- [TASK REQUIREMENTS]
1. In the corporate law briefing, translate this sentence into French: "The Department of Business and Trade has published updated guidance for companies required to report their payment practices and performance."
2. Continue the corporate law briefing from its final sentence, keeping its formal register.

═════ DOCUMENT

Welcome to the Corporate Briefing, where we review the latest developments in UK corporate law that you need to know about. In this month’s issue we discuss:

FRC Annual Review of Corporate Reporting 2023/24

  • The Financial Reporting Council has published its latest review of corporate reporting. The quality of reporting has been maintained across FTSE 350 companies but there is some evidence of a widening gap in reporting quality between companies in the FTSE 350 and other companies. 

Boardroom Bellwether 2024 Annual Survey

  • The Boardroom Bellwether annual survey has found that British boards are sceptical about stock exchange recovery and UK competitiveness remains a concern.

Updated guidance on payment practices and performance

  • The Department of Business and Trade has published updated guidance for companies required to report their payment practices and performance.

FCA annual report

  • The FCA annual report contains highlights from 2023/24 and progress towards achieving its three year strategy.

Takeover Panel annual report 

  • The Takeover Panel published its annual report for the year ending 31 March 2024 which offers a comprehensive analysis of M&A activity and regulatory actions.

LSE Dividend Procedure Timetable

  • The dividend procedure timetable for 2025 has been published.

FRC Annual Review of Corporate Reporting 2023/24

The Financial Reporting Council (“FRC”) has published its latest review of corporate reporting. The quality of reporting has been maintained across FTSE 350 companies but there is some evidence of a widening gap in reporting quality between companies in the FTSE 350 and other companies. Key messages:

  • Continued need for improvement in relation to impairment and cash flow statements.
  • Clear and consistent disclosure of uncertainties, risks and assumptions remains an area of focus amidst geopolitical tensions and low growth in many economies.
  • Climate-related reporting becoming more well-established, but some companies provided disclosures that were unclear in terms of compliance or failed to identify areas of non-compliance and did not explain the steps being taken to address this.
  • Good quality reporting does not necessarily require a greater volume of disclosure and the FRC encourage companies to focus on providing material disclosures that are clear, concise and company specific.

A recurring issue raised with companies continues to be the requirement for the strategic report to be fair, balanced, and comprehensive, and for compliance with the distributable profits requirements when paying dividends and repurchasing shares. The FRC queried the lawfulness of dividends that were not supported by the company’s last audited accounts and the required interim accounts had not been filed at Companies House. 

By way of a reminder a company may only make a distribution out of its ‘profits available for the purpose’ ie. its accumulated realised profits less its accumulated realised losses, determined by reference to the company’s last annual accounts. But where the company’s last accounts show insufficient profits to permit the payment of a dividend, the company can prepare interim accounts to justify the payment of the dividend provided they meet certain requirements including being delivered to the registrar of companies before the dividend is paid.

══════════
═════ SUPPLIED MATERIAL

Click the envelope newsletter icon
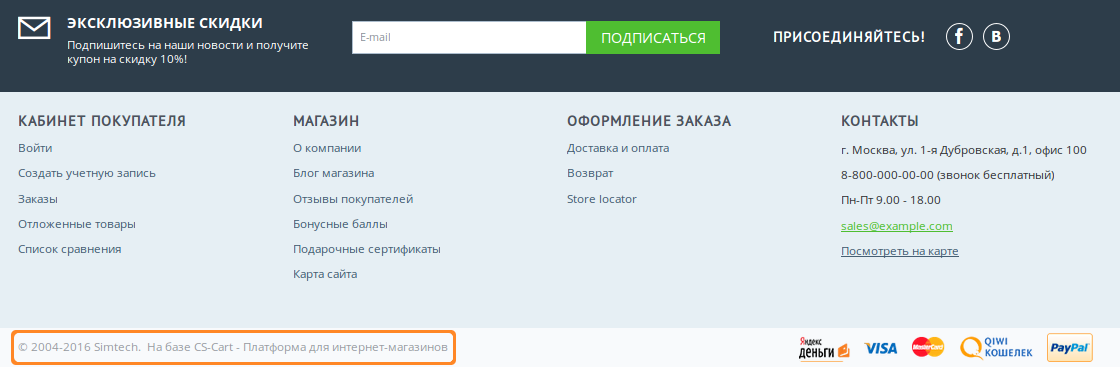(34, 28)
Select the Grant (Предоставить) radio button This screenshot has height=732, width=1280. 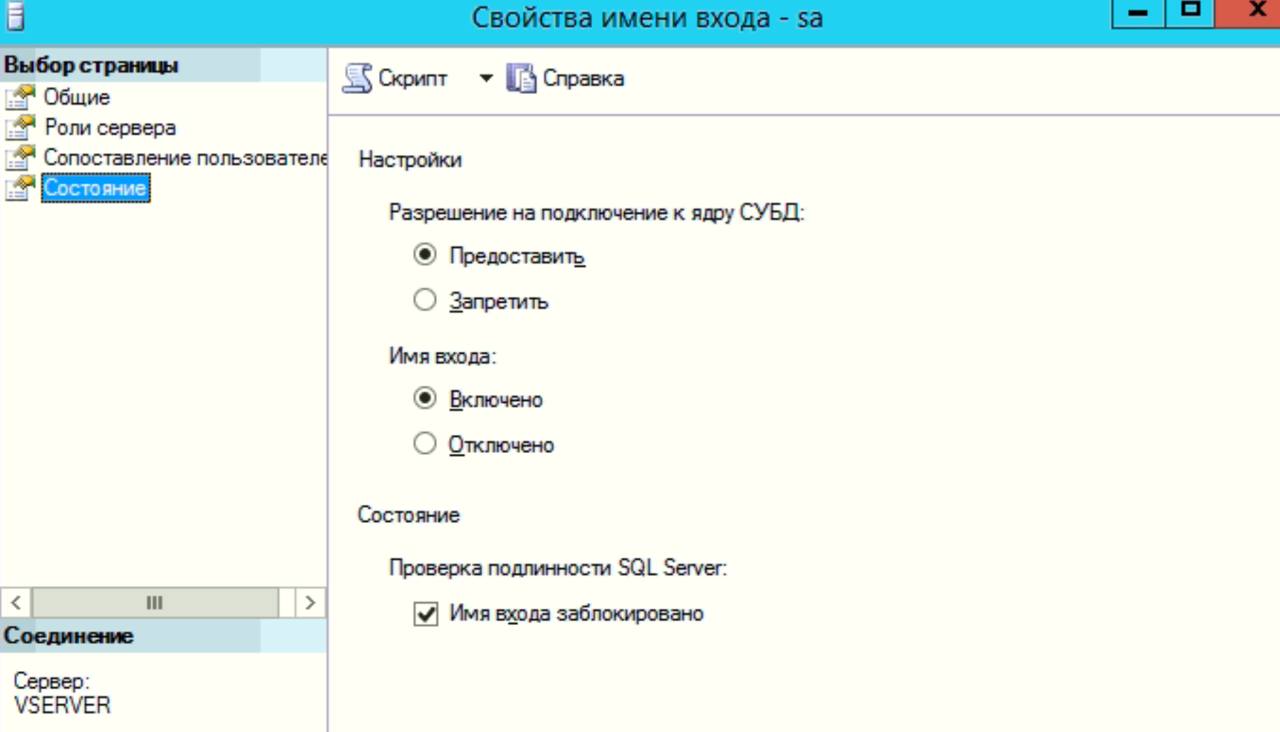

══════════

- [FINAL ANSWERS]
1. Le Department of Business and Trade a publié des orientations actualisées à l'intention des entreprises tenues de déclarer leurs pratiques et leurs performances en matière de paiement.

2.
Headline expectations for the 2024/25 reporting season include:

  • Pre-issuance checks – ensure that the company has a sufficiently robust review process in place to identity common technical compliance issues.
  • Risks and uncertainties – ensure clear and consistent disclosures about uncertainty and risk are given that are sufficient for users to understand the positions taken in the financial statements.
  • Narrative reporting – ensure the strategic report includes a fair, balanced and comprehensive review of the company’s development, position, performance and future prospects.

Boardroom Bellwether 2024 Annual Survey

The FTSE 350 Boardroom Bellwether annual survey is conducted by the Chartered Governance Institute UK & Ireland. It seeks to gauge the sentiment inside boardrooms including how boards are responding to the challenges of the economy, market conditions and the wider business and governance environment.

Overall the survey results found that business leaders were optimistic about the UK economy but less optimistic about the stock exchange. 53% of business leaders expect the city of London to continue to experience de-listings over the next five years and “the new government needs to prioritise making UK listed companies attractive to investors in comparison to overseas listings”.

The fastest growing risk faced by business is cyber risk and 80% of organisations are increasing spending on mitigation in this area.

A recurring theme is over-regulation which can cause a “brake on growth and decision- making” and ESG. According to responses, there are no FTSE boards which have never discussed climate change as opposed to five years ago when almost 1 in 5 boards had not discussed it at all.  This demonstrates that boards are increasingly understanding the issues as a business driver.

Updated guidance on payment practices and performance

The Government has published updated guidance on payment practices and performance which reflects recent changes.

Since 2017, the UK’s largest companies and LLPs have been required to report their payment practices and performance every six months and report this information through an online service provided by the Government.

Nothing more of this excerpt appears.